I needs me some NO-KNEAD bread

Don’t forget the NO-KNEAD bread

You have to plan for no-knead bread or so I find have found (active voice is always better). Besides it is so cheap if you get into it. Here’s the scoop:

new york times no knead bread

INGREDIENTS

  • 3 cups all-purpose or bread flour, more for dusting
  • ¼ teaspoon instant yeast
  • 1 ¼ teaspoons salt
  •  Cornmeal or wheat bran as needed

PREPARATION

  1. In a large bowl combine flour, yeast and salt. Add 1 5/8 cups water, and stir until blended; dough will be shaggy and sticky. Cover bowl with plastic wrap. Let dough rest at least 12 hours, preferably about 18, at warm room temperature, about 70 degrees.
  2. Dough is ready when its surface is dotted with bubbles. Lightly flour a work surface and place dough on it; sprinkle it with a little more flour and fold it over on itself once or twice. Cover loosely with plastic wrap and let rest about 15 minutes.
  3. Using just enough flour to keep dough from sticking to work surface or to your fingers, gently and quickly shape dough into a ball. Generously coat a cotton towel (not terry cloth) with flour, wheat bran or cornmeal; put dough seam side down on towel and dust with more flour, bran or cornmeal. Cover with another cotton towel and let rise for about 2 hours. When it is ready, dough will be more than double in size and will not readily spring back when poked with a finger.
  4. At least a half-hour before dough is ready, heat oven to 450 degrees. Put a 6- to 8-quart heavy covered pot (cast iron, enamel, Pyrex or ceramic) in oven as it heats. When dough is ready, carefully remove pot from oven. Slide your hand under towel and turn dough over into pot, seam side up; it may look like a mess, but that is O.K. Shake pan once or twice if dough is unevenly distributed; it will straighten out as it bakes. Cover with lid and bake 30 minutes, then remove lid and bake another 15 to 30 minutes, until loaf is beautifully browned. Cool on a rack.

Zucchini

Zucchini raw zucchini cooked.

The stratigraphy of this zuch slices fried in olive oil, layered with room-temp tomato slices, like two layers, then parmesan sprinkled and that last bit of fresh basil. yum.

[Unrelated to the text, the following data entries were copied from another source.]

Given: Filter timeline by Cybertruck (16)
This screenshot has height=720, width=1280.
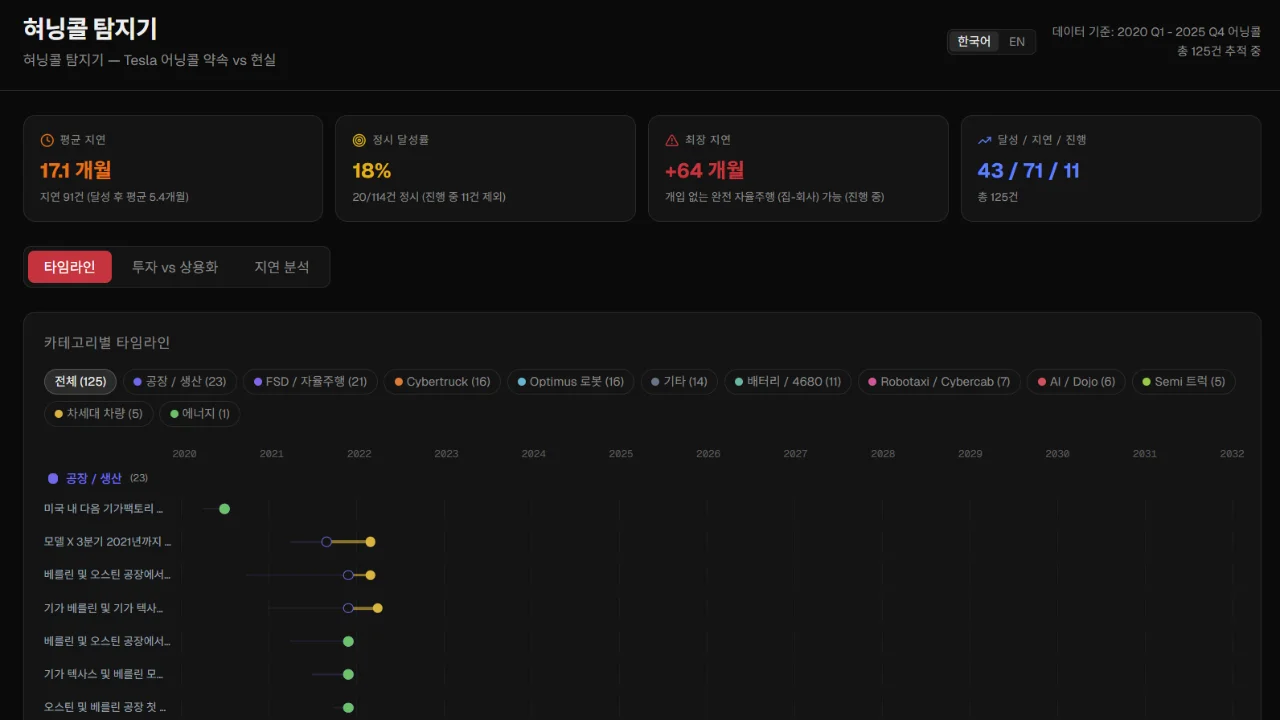Looking at the screenshot, I should 441,382.
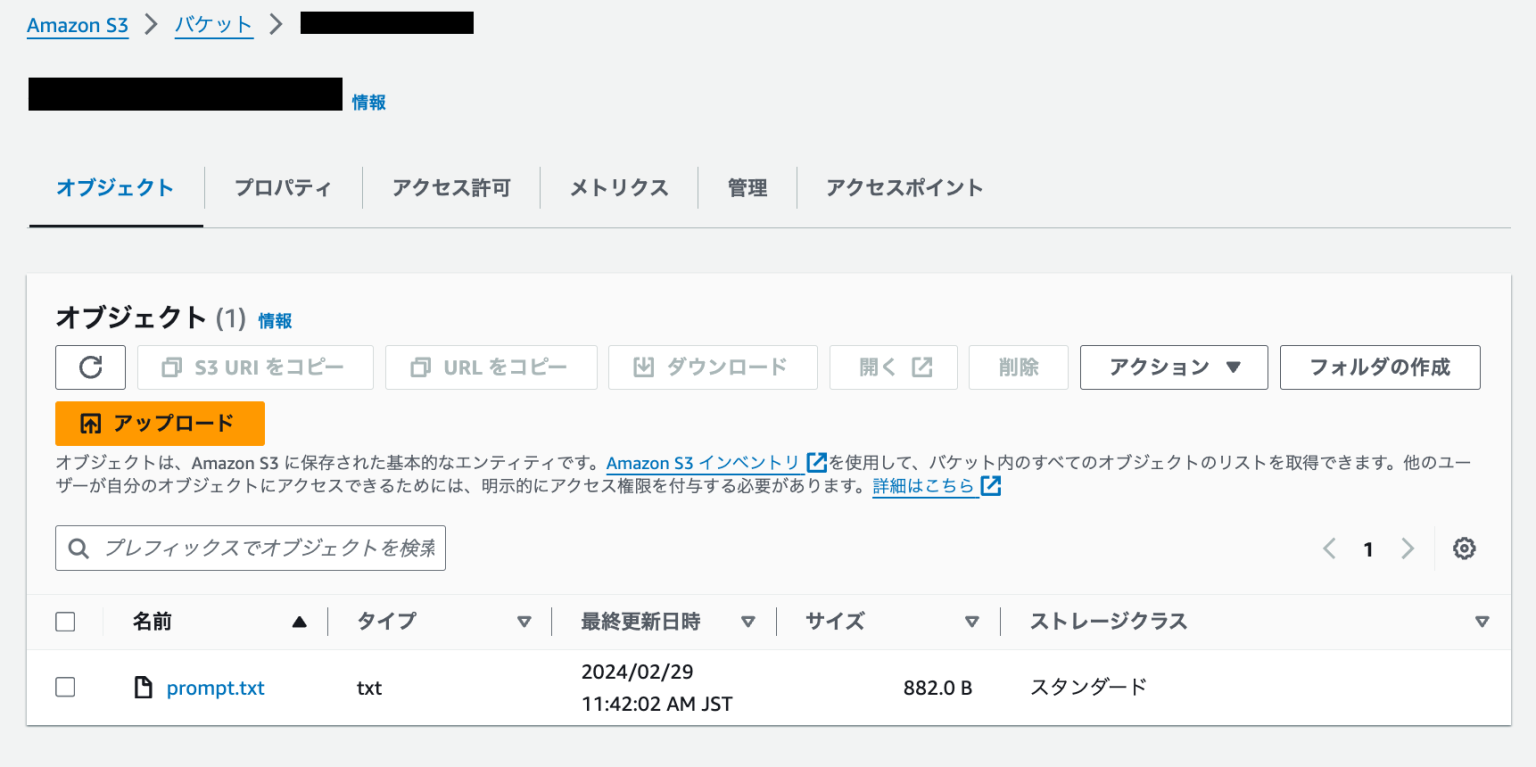Open the prompt.txt object link
This screenshot has width=1536, height=767.
tap(215, 687)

Zuchs and hummus comes to mind for summer.

The Stratigraphy of Huevos Rancheros

Dude, Huevos is (are?) so easy.  This is the best way to have the flavor of corn tortillas from my experience.  Warm up some sort of salsa in the microwave, red or green but one or the other, from a jar, from a can (like enchilada sauce). Picante o no mucho picante. Get out a big cast iron gridle or frying pan, get it hot, with olive oil to sizzling, then do one or two at a time.  Slop them around getting more and more browner. As they get brown, take em off one at a time, pour microwave hot salsa first, then tortilla, then over the tortilla, salsa, tortilla, salsa … maybe four (4) or six (6). The earliest tortilla is on the bottom, the latest on top. Steno’s law of superposition. The eggs go on very top and then cheese. OMG so good. Especially good depending on the sauce

You need to cook the fried eggs how you like them, but runny is good, not scrambled (unless you want, it is a “free kitchen). Mexican shredded cheese. Some green cilantro or parsley, makes it restaurant quality

Doggies

Gotta have Doggies, even (some) veggie doggies are OK, but you gotta have ‘em every now and again. You could do sausages of some sort instead, but …. Sauerkraut, mustard, doggie buns is one way. Or not, what about canned chill or … your beans made into chili, duh. Or the doggies could get chopped up into the beans.  So many choices, so American!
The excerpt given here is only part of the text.